Bitte schreiben Sie aus dem Auszug über die Paris+ den Teil von „Jede Krise hat“ bis „der Reise: Paris.“ wörtlich ab.
──────── Ausgewählter Auszug ────────
Frankreich hat mit der Paris+ eine neue Leitmesse für die Kunstbranche. Hinter dem ambitionierten Projekt steckt die renommierte Art Basel.

Jede Krise hat ihre Gewinner. Zur Hochphase der Covid-Pandemie waren es die großen IT-Unternehmen, die durch unerwartetes Wachstum bei Online-Angeboten und Homeworking-Software enorme Gewinne eingefahren haben. Nun sind es Energiekonzerne und Luxuswarenhersteller, die sich vor Nachfrage kaum retten können. Angesichts chaotischer Sachlage an den weltweiten Finanzmärkten werden gewaltige Geldsummen umgeschichtet in stabilere Anlageformen. Dies kommt nicht nur Luxusgütern zupass, sondern auch der Kunstszene. Vor diesem Hintergrund werden die Claims im Kunstmarkt neu abgesteckt, und auch die Schweizer MCH Group (früher bekannt als MCH Messe Schweiz) hat wieder Lust bekommen, das erfolgreiche Konzept der Art Basel global auszubauen. Erster Haltepunkt der Reise: Paris.
──────── Bereitgestelltes Material ────────
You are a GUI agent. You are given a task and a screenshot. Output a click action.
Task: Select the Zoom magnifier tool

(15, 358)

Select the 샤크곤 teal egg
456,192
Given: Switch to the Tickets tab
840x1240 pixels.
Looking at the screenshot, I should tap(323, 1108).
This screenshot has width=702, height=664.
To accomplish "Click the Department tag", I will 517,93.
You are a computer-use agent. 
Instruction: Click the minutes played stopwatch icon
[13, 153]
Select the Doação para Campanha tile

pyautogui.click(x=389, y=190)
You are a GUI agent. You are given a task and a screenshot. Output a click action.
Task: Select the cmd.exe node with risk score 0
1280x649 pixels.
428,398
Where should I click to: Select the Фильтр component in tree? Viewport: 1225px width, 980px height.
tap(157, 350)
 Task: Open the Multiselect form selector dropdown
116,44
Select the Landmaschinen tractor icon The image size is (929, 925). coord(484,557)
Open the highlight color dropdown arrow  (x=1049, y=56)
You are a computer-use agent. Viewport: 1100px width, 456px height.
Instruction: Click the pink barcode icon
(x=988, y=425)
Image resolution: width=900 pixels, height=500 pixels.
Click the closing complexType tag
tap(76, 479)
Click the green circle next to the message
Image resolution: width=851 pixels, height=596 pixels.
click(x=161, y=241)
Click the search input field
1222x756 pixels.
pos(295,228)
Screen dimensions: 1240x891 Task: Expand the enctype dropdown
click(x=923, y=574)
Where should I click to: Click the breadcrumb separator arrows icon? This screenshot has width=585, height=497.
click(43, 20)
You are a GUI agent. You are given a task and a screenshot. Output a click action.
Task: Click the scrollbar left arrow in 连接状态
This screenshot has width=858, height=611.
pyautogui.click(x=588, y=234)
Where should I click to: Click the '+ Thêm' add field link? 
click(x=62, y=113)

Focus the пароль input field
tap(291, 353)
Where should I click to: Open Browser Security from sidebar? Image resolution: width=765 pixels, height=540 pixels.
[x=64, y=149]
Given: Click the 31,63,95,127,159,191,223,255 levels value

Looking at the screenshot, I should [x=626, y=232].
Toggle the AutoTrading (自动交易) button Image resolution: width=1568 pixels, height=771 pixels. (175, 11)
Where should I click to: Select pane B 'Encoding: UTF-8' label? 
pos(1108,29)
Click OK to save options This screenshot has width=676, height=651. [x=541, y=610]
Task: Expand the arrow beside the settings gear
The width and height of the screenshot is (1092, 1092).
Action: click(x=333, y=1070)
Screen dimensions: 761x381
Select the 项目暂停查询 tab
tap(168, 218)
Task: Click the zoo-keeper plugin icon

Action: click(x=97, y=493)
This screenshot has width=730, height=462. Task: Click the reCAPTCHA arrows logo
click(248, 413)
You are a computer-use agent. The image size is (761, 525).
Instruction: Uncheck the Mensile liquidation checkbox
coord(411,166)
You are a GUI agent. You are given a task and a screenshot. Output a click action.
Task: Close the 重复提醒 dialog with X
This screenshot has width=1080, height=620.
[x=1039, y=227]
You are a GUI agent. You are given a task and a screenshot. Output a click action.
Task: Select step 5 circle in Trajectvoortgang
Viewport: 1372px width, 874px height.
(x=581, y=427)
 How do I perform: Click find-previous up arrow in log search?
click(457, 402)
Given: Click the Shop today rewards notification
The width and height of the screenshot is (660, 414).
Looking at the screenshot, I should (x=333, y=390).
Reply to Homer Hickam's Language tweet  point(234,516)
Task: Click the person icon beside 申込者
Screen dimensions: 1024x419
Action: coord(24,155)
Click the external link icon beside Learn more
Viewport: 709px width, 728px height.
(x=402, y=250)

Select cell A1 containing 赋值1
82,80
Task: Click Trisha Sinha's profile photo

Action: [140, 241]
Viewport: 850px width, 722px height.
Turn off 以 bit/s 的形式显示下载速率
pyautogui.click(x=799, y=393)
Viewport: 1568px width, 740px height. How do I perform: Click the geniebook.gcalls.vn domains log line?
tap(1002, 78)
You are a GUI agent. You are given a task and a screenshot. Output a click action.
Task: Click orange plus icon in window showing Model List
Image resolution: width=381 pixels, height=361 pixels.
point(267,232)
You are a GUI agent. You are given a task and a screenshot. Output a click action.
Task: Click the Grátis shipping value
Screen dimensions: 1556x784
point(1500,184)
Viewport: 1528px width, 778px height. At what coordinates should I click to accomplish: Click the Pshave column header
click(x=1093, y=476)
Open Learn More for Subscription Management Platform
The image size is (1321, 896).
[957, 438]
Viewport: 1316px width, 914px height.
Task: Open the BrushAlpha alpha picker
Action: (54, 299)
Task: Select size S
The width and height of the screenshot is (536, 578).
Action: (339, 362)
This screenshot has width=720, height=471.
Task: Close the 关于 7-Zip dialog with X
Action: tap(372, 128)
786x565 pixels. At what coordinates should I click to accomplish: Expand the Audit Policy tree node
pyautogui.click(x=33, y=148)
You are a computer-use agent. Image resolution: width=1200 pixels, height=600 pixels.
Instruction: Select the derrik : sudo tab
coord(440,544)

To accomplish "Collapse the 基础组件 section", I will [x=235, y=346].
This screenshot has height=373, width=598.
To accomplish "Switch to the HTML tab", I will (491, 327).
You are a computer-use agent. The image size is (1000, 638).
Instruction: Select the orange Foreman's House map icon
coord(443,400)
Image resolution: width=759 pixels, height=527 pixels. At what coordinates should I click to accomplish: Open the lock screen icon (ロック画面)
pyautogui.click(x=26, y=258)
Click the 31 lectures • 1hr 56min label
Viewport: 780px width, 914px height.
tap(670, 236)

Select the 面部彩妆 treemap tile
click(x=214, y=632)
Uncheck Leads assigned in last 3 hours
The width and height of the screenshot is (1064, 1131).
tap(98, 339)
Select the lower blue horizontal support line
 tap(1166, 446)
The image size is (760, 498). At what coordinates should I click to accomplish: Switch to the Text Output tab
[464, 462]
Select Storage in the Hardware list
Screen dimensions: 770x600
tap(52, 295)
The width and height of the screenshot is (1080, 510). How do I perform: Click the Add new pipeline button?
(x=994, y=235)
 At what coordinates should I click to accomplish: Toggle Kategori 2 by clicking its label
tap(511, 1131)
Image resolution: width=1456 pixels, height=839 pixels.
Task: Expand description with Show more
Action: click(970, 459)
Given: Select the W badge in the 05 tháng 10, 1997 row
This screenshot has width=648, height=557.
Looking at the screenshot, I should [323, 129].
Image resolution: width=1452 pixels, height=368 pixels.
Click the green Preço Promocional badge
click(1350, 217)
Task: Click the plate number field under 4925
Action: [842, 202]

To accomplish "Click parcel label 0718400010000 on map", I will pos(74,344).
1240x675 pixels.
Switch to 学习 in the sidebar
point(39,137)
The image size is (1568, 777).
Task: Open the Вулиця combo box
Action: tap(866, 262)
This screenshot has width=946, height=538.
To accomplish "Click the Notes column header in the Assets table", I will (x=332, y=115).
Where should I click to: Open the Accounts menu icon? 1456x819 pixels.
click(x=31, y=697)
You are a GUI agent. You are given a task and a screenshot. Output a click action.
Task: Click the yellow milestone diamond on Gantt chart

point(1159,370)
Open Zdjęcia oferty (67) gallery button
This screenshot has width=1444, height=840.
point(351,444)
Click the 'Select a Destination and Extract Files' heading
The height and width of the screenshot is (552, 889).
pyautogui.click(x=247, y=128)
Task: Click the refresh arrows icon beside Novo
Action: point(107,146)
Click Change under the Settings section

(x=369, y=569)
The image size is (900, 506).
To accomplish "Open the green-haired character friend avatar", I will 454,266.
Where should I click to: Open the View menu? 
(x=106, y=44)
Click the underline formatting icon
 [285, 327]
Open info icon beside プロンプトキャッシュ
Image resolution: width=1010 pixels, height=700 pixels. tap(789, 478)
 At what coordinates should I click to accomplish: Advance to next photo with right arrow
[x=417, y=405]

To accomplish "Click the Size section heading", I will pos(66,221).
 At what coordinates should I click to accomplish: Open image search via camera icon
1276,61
────────
▶ [Ausgabe folgt]
Jede Krise hat ihre Gewinner. Zur Hochphase der Covid-Pandemie waren es die großen IT-Unternehmen, die durch unerwartetes Wachstum bei Online-Angeboten und Homeworking-Software enorme Gewinne eingefahren haben. Nun sind es Energiekonzerne und Luxuswarenhersteller, die sich vor Nachfrage kaum retten können. Angesichts chaotischer Sachlage an den weltweiten Finanzmärkten werden gewaltige Geldsummen umgeschichtet in stabilere Anlageformen. Dies kommt nicht nur Luxusgütern zupass, sondern auch der Kunstszene. Vor diesem Hintergrund werden die Claims im Kunstmarkt neu abgesteckt, und auch die Schweizer MCH Group (früher bekannt als MCH Messe Schweiz) hat wieder Lust bekommen, das erfolgreiche Konzept der Art Basel global auszubauen. Erster Haltepunkt der Reise: Paris.